▶ **SOURCE DOCUMENT**:
=-=-=

But long story short, we moved, and both my mother and my father had relatives in Freeport. And in those days, relatives would take you in, they wouldn’t give you the money like today to go stay at the Holiday Inn, they’d take you in, so we moved to Freeport. So I went to high school in Freeport, met my future wife in school there, completed high school there, went on to Emerson College in Boston, didn’t finish Emerson because the Korean conflict was very, very heavy, and although you could get student deferment I knew I’d better go in. So I enlisted in the air force and I served four years in the air force. During that time I took additional courses at Austin College in Sherman, Texas. I do not have a degree. I suppose if I were not seventy-seven I could go convince somebody that I’ve earned a degree, but as I sit here, I don’t have a degree but I have all kinds of credits.
Got out of the air force, and in the air force I had been what they call an air operations, air traffic control specialist, so when I got out of the air force the federal government was waiting to hire folks from the air force and the navy who had been air traffic controllers. So I became and air traffic controller at the New York Center, which controls the whole metropolitan area from the Boston center area to Philadelphia, almost to Washington, D.C., I did the long range stuff.
By this time my wife and I had had two children, and we were living in Queens, and my wife said, “You’ve got a nice job, and you keep it, but I’m going back to Maine, because I’m not going to bring the kids up in Queens.” I’d been, by that time, military and civilian, I’d been in the air traffic control business for six or seven years and I said, “The hell with it, I’m going back to Maine with you.” Didn’t have a job, long story short. Then the Kennedy campaign came along, and my wife and I went up to Lewiston to see him, in the middle of the night it seems.
AL: In what was later named Kennedy Park?

=-=-=

▶ **DATASET SECTION**:

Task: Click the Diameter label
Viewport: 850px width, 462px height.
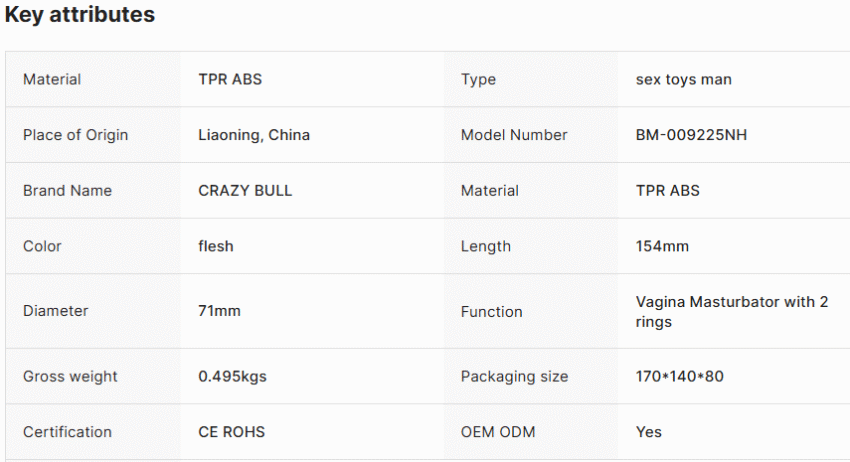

=-=-=

▶ **WORK TO DO**: From the interview transcript, reproduce word for word the passage starting at "By this time" and ending at "night it seems.".

▶ **RESULT OF THIS EXERCISE**:
By this time my wife and I had had two children, and we were living in Queens, and my wife said, “You’ve got a nice job, and you keep it, but I’m going back to Maine, because I’m not going to bring the kids up in Queens.” I’d been, by that time, military and civilian, I’d been in the air traffic control business for six or seven years and I said, “The hell with it, I’m going back to Maine with you.” Didn’t have a job, long story short. Then the Kennedy campaign came along, and my wife and I went up to Lewiston to see him, in the middle of the night it seems.